What is Malware?
Compliments of wikipedia: “Malware, short for malicious software, is software designed to infiltrate a computer system without the owner’s informed consent. The expression is a general term used by computer professionals to mean a variety of forms of hostile, intrusive, or annoying software or program code.”
Why You Need to Be Concerned About Malware
If you own a website, it can be attacked by malware. If infected, malware will use your website as a host to continue spreading throughout the web via your visitors computer systems. As a website owner, you need to share the responsibilty of ensuring your website and web hosting environment is safe from malware attacks.
What Your Web Designer Needs to Know About Malware:
One of the most common ways malware is spread throughout the web is by FTP. We refer to this method of attack as a “brute force ftp attack”. If you have FTP, and if malware can hack/crack your username and password, it can infect your files by embedding certain code into your web pages, usually your index or default pages. When those web pages are loaded/viewed by visitors online, they will be hijacked by malware and turned into a host to begin spreading the malicious code to other visitors systems and websites.

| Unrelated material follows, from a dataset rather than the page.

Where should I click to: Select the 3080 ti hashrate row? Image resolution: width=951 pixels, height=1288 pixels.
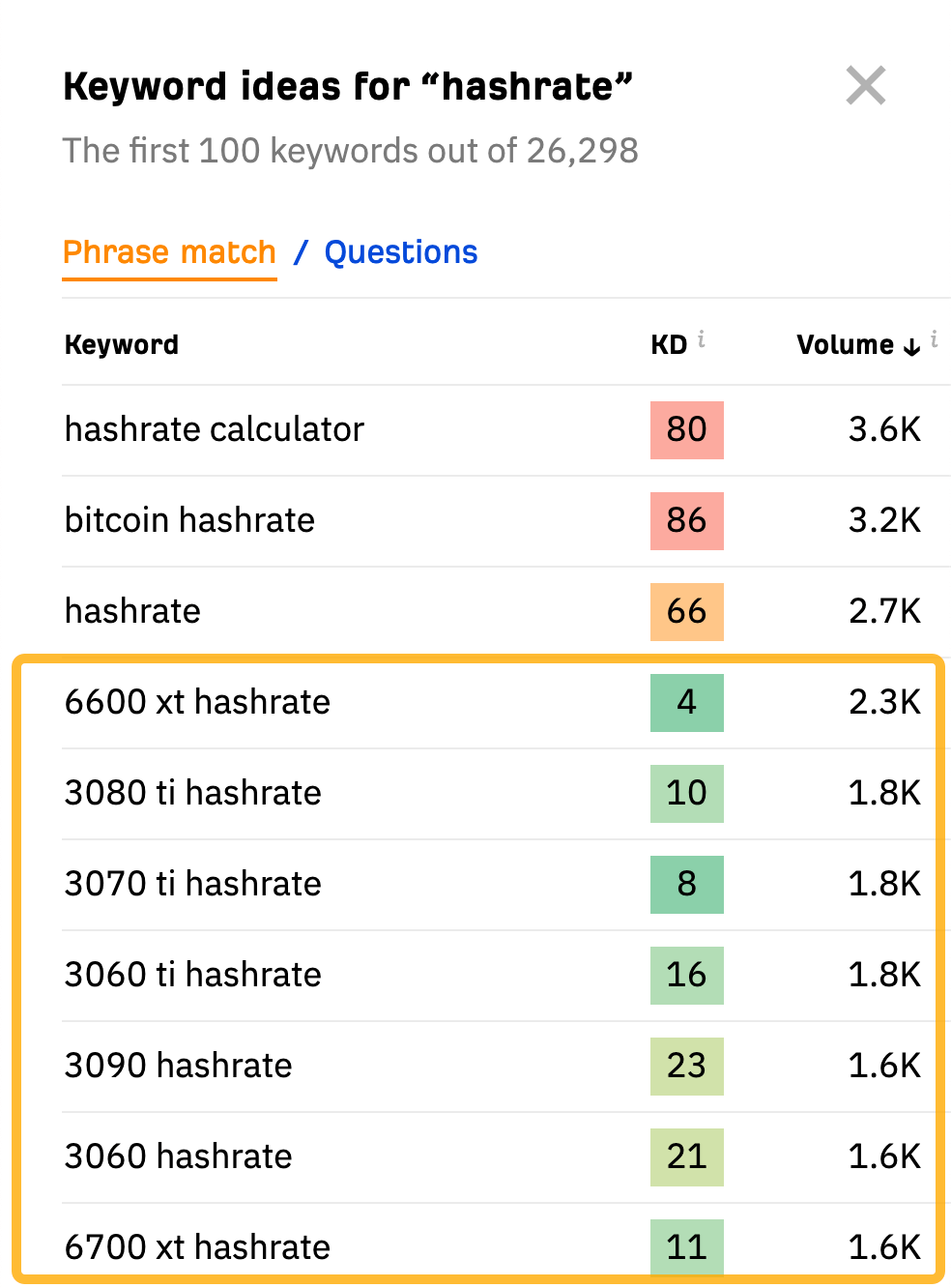pyautogui.click(x=192, y=794)
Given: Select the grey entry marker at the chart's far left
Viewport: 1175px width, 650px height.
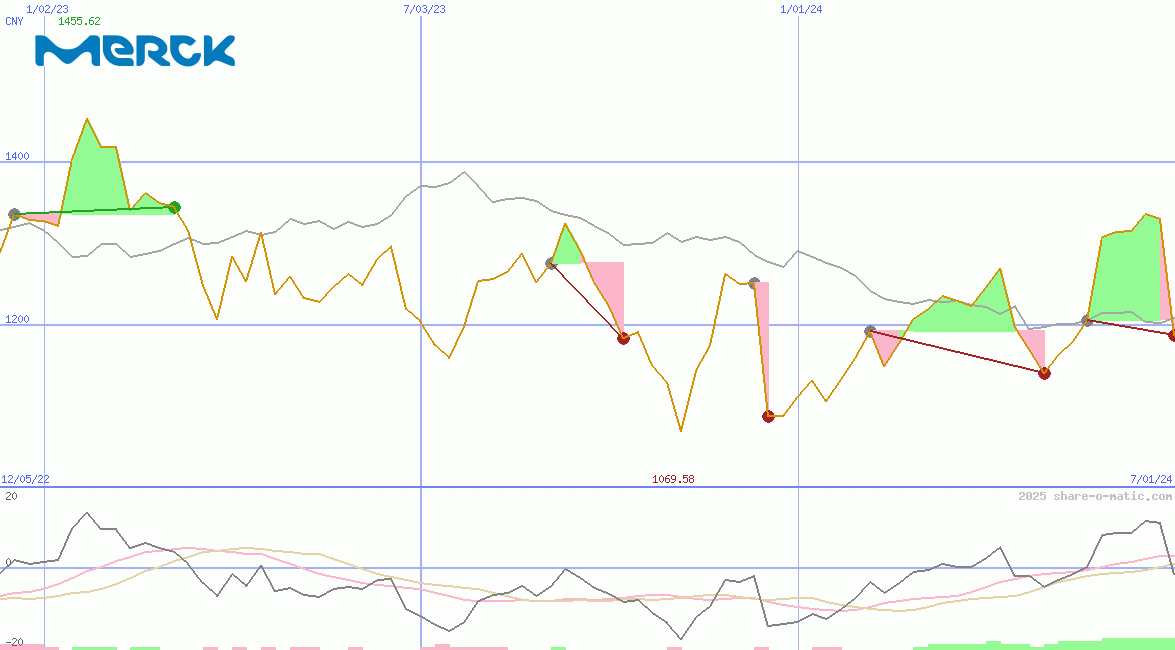Looking at the screenshot, I should (14, 214).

Best Methods to Prevent Malware:
Using a strong username/password combination for all your FTP accounts will help, but if your computer systems are compromised by a virus or spyware you can kiss that peace of mind goodbye. We recommend restricting your FTP servers to allow vistors to connect ONLY via approved IP addresses. Popular FTP programs have this capability, however you can go one step further by applying IP rules to a firewall behind your FTP and/or web server. This means nobody/nothing (malware included) can connect to your FTP server (even WITH the correct username/password) unless they’re coming from a trusted IP address.
Bottom line: take the steps to prevent unauthorized access to your web and ftp servers, and you’ll help prevent malware.
One Comment Add yours
Thank you for the tips on protecting my FTP systems. My email server is protected by email filtering services so I don't have to worry about that.